### EXERCISE
Rewrite the lines from the line with "Click the disabled Code (ID) field" to the line with "Action: [323, 261]", changing "playhead" to "scrubber" and leaving everything else as it is.

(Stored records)

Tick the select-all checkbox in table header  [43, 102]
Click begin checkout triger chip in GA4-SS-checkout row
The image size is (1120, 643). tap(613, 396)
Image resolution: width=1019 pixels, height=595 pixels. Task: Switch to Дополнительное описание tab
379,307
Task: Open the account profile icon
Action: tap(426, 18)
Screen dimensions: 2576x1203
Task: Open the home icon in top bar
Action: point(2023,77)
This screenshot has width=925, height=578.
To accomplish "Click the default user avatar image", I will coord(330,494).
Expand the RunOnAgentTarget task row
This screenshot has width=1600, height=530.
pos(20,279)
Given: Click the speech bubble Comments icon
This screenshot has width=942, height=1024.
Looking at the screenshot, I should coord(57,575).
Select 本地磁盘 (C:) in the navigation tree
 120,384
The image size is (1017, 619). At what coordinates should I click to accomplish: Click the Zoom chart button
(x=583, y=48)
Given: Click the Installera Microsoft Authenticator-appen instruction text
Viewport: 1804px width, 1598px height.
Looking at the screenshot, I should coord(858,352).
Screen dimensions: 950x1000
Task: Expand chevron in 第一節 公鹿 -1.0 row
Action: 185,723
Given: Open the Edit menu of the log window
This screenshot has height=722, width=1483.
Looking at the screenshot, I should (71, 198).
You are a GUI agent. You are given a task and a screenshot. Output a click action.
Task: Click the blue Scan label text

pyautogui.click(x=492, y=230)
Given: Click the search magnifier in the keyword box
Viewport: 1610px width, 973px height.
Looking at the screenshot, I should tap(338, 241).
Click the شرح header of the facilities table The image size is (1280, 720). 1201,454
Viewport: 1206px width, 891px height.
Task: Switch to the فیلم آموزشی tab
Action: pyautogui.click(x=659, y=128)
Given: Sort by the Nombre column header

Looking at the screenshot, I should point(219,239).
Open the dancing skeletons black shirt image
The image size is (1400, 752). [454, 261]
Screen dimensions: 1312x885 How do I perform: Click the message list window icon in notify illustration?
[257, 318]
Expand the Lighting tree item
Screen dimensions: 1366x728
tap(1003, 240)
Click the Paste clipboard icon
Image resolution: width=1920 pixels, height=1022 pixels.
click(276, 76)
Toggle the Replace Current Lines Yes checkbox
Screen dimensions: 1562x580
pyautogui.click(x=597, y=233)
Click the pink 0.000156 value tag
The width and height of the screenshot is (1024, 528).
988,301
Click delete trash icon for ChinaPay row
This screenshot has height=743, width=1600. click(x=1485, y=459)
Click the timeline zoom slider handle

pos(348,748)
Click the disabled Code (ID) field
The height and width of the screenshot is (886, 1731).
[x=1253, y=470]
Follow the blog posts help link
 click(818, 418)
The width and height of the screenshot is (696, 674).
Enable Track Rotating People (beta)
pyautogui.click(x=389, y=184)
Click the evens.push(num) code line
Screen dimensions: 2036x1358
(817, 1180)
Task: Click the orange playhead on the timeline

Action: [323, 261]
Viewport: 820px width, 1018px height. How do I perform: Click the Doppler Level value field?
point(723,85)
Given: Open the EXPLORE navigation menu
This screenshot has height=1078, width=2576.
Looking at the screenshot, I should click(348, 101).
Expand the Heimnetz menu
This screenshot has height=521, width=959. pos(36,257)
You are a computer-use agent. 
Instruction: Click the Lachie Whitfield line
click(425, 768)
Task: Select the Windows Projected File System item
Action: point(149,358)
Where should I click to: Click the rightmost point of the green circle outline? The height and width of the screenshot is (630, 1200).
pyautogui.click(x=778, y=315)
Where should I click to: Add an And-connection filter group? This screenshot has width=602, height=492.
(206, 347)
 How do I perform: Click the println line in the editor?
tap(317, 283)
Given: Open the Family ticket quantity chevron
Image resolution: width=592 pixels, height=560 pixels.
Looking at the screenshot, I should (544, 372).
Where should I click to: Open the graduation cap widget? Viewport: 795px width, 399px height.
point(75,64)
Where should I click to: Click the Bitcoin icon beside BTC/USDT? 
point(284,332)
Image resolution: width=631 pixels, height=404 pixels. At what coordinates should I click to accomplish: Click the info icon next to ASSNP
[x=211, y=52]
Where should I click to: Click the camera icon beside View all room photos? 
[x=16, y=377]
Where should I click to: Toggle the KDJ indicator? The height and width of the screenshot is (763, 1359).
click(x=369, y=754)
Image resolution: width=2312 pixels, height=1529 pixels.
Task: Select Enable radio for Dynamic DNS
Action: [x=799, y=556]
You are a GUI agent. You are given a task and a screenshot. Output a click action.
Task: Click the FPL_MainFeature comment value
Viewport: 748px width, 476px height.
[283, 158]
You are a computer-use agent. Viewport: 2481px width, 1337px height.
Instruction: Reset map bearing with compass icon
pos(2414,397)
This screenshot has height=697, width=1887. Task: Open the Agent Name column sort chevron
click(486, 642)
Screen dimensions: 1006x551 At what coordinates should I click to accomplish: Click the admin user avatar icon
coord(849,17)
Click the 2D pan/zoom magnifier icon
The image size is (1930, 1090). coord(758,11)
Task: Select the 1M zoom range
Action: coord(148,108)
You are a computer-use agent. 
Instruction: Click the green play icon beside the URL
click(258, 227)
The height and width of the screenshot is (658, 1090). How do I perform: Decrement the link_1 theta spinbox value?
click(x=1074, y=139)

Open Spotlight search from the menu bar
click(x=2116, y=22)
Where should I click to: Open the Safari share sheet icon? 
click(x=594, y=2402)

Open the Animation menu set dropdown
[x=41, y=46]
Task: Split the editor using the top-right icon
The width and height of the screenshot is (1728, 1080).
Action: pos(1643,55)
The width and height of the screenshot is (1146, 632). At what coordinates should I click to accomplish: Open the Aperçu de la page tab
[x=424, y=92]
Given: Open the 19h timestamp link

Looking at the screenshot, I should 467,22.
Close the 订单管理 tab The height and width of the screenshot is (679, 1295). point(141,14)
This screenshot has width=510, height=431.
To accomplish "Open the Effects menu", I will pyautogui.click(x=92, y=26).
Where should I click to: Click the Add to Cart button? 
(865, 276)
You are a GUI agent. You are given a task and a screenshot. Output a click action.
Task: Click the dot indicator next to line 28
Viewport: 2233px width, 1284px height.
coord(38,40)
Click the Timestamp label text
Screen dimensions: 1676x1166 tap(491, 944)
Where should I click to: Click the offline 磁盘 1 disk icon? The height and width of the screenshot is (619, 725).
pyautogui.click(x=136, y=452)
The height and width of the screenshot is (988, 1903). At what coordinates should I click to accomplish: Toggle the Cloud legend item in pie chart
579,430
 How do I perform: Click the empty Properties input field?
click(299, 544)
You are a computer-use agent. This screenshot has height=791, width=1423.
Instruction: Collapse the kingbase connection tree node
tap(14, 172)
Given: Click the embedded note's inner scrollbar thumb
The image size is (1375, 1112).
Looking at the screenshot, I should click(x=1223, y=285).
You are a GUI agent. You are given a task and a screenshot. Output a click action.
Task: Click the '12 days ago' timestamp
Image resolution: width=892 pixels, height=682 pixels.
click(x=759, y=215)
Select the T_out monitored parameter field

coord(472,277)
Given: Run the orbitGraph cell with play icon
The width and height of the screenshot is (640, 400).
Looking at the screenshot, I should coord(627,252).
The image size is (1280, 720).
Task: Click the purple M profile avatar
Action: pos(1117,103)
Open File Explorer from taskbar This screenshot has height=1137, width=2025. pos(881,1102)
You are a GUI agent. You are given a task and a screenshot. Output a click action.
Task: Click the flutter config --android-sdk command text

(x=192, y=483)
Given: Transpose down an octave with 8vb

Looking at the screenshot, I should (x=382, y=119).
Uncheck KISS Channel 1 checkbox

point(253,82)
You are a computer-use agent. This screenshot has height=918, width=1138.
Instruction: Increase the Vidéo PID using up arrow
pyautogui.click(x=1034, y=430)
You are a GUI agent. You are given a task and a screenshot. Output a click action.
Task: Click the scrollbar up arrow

### RESULT OF THIS TASK
Click the disabled Code (ID) field
The height and width of the screenshot is (886, 1731).
[x=1253, y=470]
Follow the blog posts help link
 click(818, 418)
The width and height of the screenshot is (696, 674).
Enable Track Rotating People (beta)
pyautogui.click(x=389, y=184)
Click the evens.push(num) code line
Screen dimensions: 2036x1358
(817, 1180)
Task: Click the orange scrubber on the timeline

Action: [323, 261]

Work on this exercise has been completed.